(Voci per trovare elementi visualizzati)
————————

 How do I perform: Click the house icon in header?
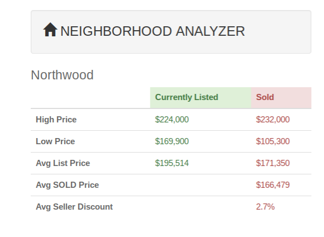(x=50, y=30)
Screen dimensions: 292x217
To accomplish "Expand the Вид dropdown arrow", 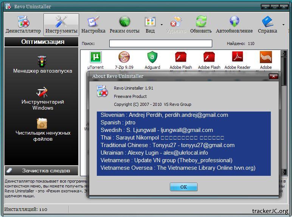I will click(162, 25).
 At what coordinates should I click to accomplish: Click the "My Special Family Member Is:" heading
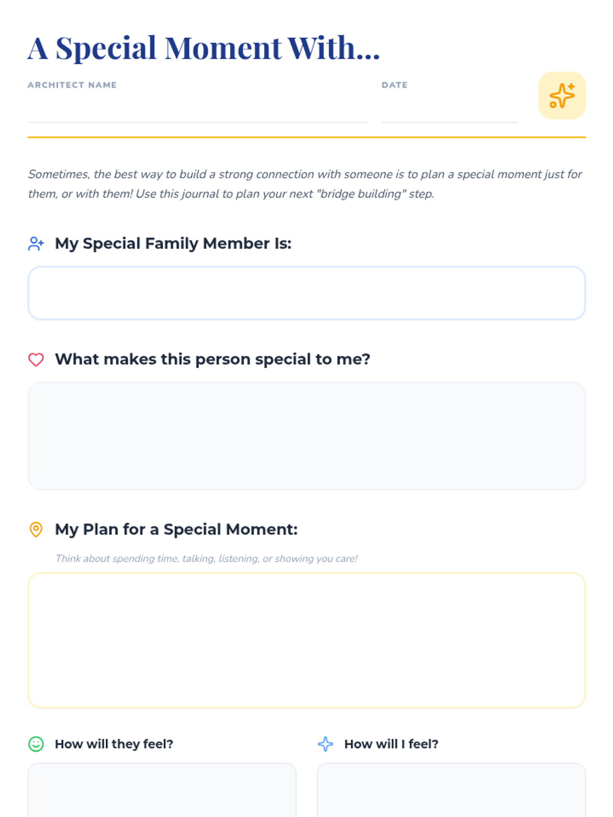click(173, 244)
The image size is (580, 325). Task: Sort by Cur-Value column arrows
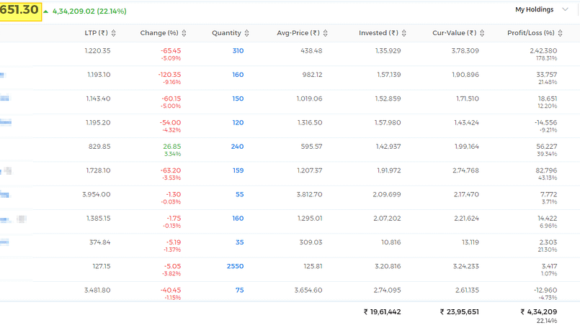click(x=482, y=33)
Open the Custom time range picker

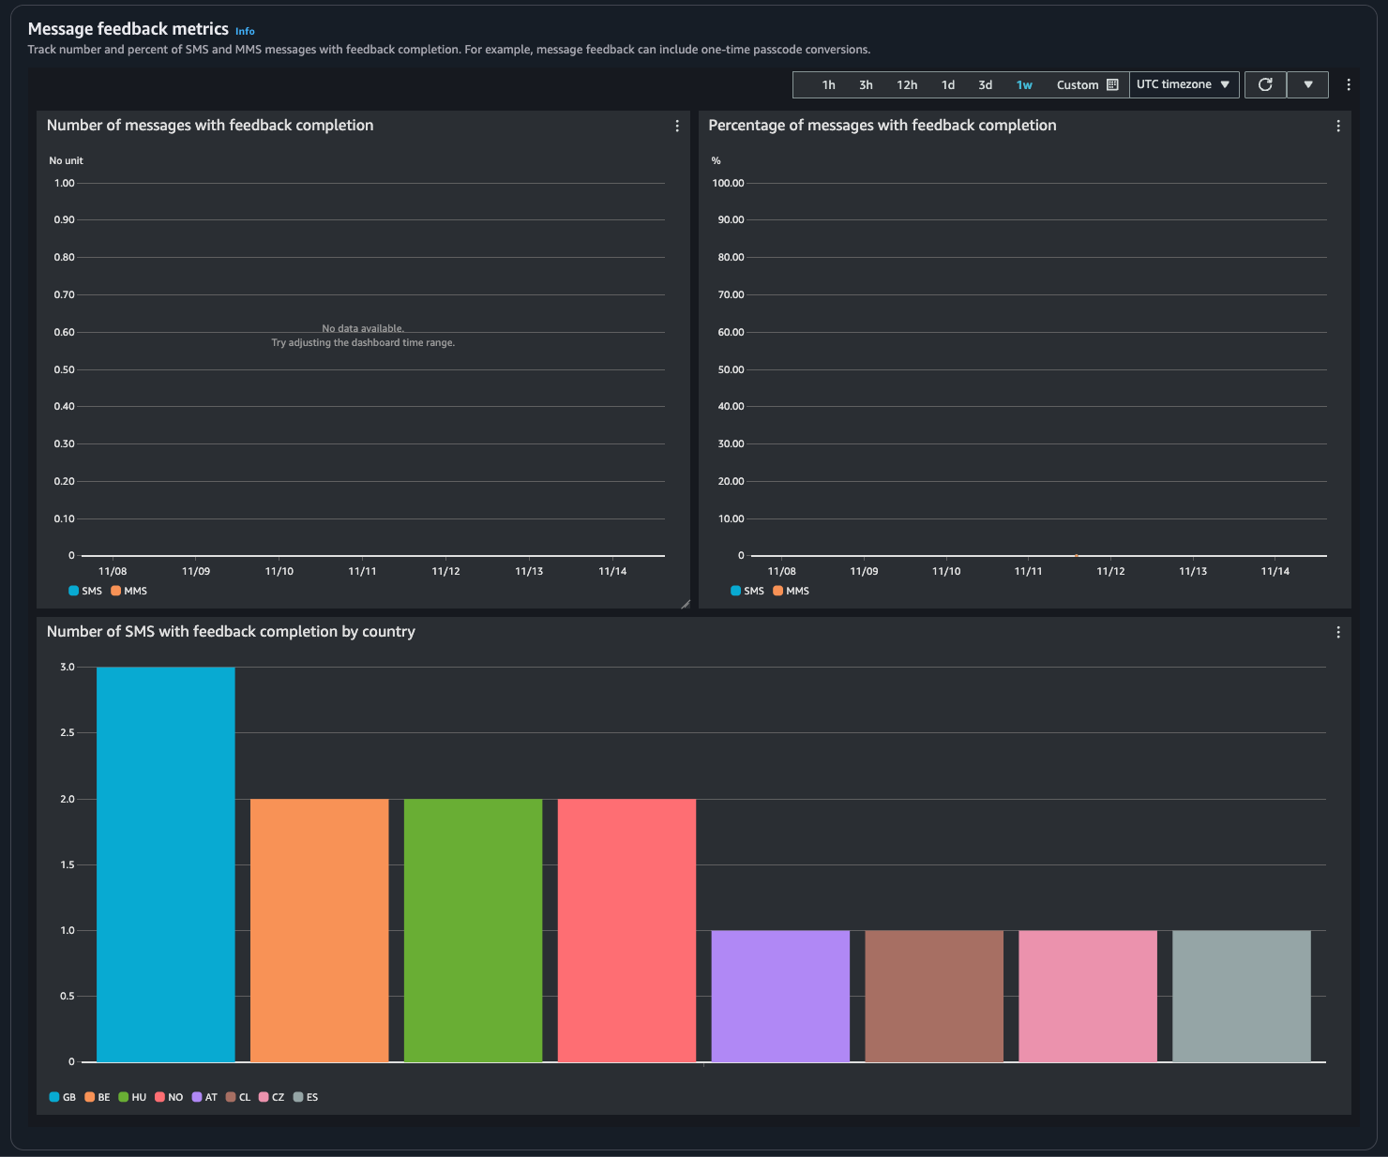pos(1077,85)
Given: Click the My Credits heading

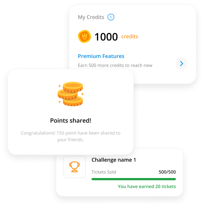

————————

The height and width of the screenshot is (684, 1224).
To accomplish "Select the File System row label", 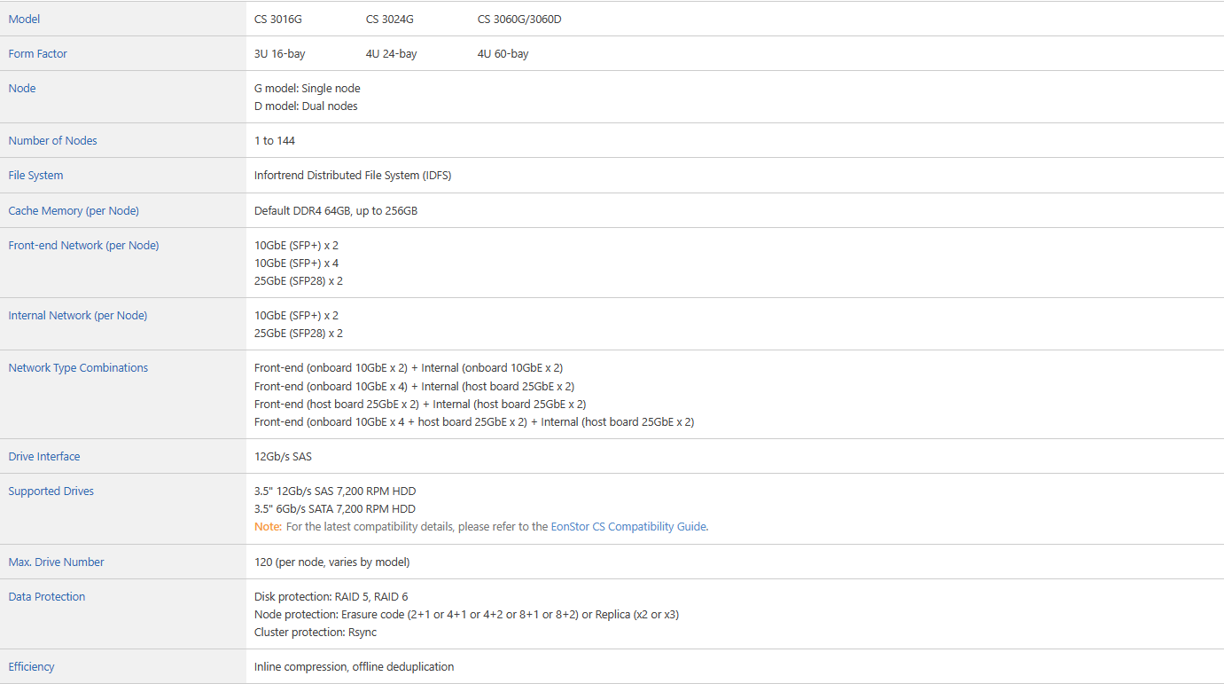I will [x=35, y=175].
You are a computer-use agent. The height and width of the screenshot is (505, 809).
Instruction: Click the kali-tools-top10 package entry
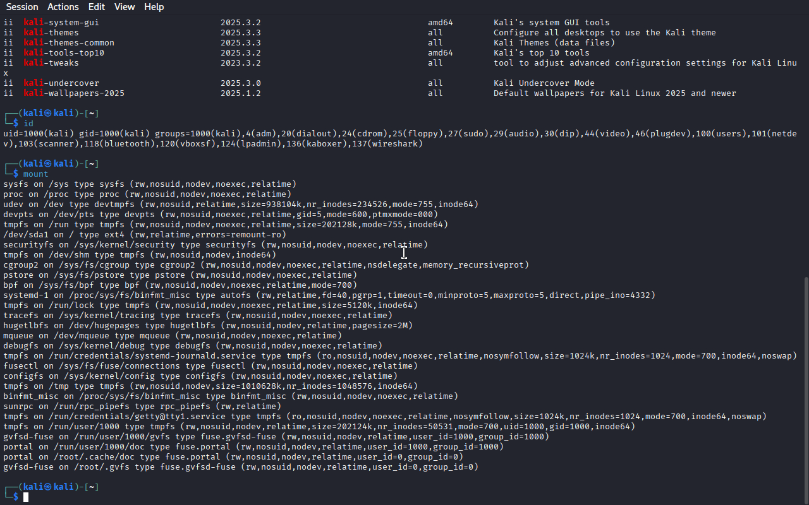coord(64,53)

————————

ISTRUZIONE:
Ricopia senza modifiche le righe delle voci qui sopra, dalla riga che contiene "The image size" alla riga che contiene "Given: Click the My Credits heading", comprese entrambe. Ometti le immagini.

OUTPUT COMPLETO:
The image size is (580, 325). Task: Sort by Cur-Value column arrows
click(x=482, y=33)
Open the Custom time range picker

pos(1077,85)
Given: Click the My Credits heading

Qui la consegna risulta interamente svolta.